----- STUDY TEXT

Other groups and individuals are greatly disadvantaged. As a group, minorities and poor individuals tend to “get the left-overs.” There are exceptions, but a much larger percentage of those adversely affected by the coronavirus are the minorities and the poor.
As an example, in a small city near my home, the coronavirus disproportionately affected the minority communities. The total population of the city is 40% White (non-Hispanic), 25% African-American, 30% Hispanic/Latino, and 5% Other. However, in the early coronavirus counts, 70% of confirmed cases and deaths were in the Hispanic/Latino community, and 20% in the African-American community.
The fourth similarity reminded me of my high school Latin. If you studied Latin, you will remember “Gallia est omnis divisa in partes tres”. [All Gaul is divided into three parts.] This is the opening line of The Gallic Wars by Julius Caesar. Everyone who studied high school Latin in the mid-twentieth century was required to translate Caesar’s classic journal. What has this to do with medicine and higher education?
The ownership or control of all medical and higher education institutions falls into three segments. These three groups are:
- Public: These institutions are controlled or owned by a government entity such as the country, a city, county, state, or an agency of one of the above. The two primary sources of funding are government support or fees for service.
- Private, non-profit: These institutions are owned by a private, non-profit foundation or corporation. They are controlled by a self-perpetuating Board of Trustees. The two primary sources of funding are fees for services or the Board through charitable fundraising efforts.

----------
----- DATA SUPPLIED

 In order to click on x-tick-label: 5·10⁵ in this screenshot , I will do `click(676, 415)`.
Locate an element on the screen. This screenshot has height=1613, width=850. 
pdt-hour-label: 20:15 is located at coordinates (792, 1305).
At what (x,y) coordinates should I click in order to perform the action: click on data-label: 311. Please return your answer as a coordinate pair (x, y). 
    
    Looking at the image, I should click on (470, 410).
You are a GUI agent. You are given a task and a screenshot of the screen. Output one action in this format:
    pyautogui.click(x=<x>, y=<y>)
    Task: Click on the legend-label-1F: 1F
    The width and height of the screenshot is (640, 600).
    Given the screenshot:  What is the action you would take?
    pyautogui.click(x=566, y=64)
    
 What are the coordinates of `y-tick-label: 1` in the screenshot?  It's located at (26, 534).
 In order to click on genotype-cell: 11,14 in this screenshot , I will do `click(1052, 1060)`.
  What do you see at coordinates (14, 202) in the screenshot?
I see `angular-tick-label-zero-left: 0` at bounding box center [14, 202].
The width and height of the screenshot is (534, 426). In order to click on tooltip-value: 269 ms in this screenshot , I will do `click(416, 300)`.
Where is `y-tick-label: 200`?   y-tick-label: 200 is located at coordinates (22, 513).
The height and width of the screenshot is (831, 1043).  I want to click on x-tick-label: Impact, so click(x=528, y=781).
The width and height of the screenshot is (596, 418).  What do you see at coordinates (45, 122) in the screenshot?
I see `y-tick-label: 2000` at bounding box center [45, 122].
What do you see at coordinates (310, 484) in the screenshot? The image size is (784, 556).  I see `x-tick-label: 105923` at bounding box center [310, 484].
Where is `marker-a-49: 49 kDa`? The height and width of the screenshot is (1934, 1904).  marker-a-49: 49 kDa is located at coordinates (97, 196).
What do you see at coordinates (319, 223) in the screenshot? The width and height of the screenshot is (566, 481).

----------

TASK INSTRUCTIONS:
1. In the essay on medicine and higher education, what percentage of the small city's early confirmed coronavirus cases and deaths were in the Hispanic/Latino community?
2. Go on with the essay on medicine and higher education from the point where it stops.
The records above come from a different source than the essay on medicine and higher education.

RESPONSES TO THE TASKS:
1. 70% were in the Hispanic/Latino community.

2.
- Proprietary: Another name for these institutions is Private, for-profit. They are owned by individuals or for-profit corporations. They are controlled by the owners or a Board of Trustees elected or appointed by the owners. The primary source of funding is through fees for services. The expectation is that these institutions will make a profit for their owners.
Since higher education and healthcare are both divided into three segments of control and ownership, they face the same set of challenges and advantages. For decades, the two fields have claimed that the challenges far outnumbered the advantages. Since I am running out of time and space in this post, I will leave the discussion of the challenges and advantages to another post.
At this time, I plan to publish that post on Friday, May 1. On Monday, April 27, I will be publishing a special announcement. I am changing the format of By’s Musings again.
During the week of April 27, I will be previewing a monthly newsletter, which will highlight what I am reading and listening to in the field of higher education. It will point readers to upcoming webinars (mostly free) and significant higher education articles that have appeared in the previous month. It will discuss the trends and challenges facing higher education. Special features of future issues will include book reviews, interviews of higher education leaders, and invited articles from experts in the fields of higher education, leadership, and organizational development.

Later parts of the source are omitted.